Data records:

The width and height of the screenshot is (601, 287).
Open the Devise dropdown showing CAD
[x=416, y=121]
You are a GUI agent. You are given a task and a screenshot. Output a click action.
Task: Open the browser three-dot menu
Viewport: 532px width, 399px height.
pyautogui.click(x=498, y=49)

* * *

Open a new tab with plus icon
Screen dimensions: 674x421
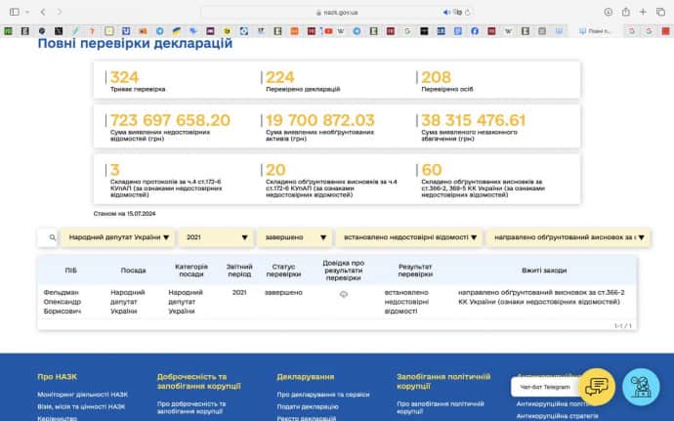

Goal of the exercise:
Find "screenshot" in the data above. Report each line where it appears.

Answer box:
The width and height of the screenshot is (601, 287).
You are a GUI agent. You are given a task and a screenshot. Output a click action.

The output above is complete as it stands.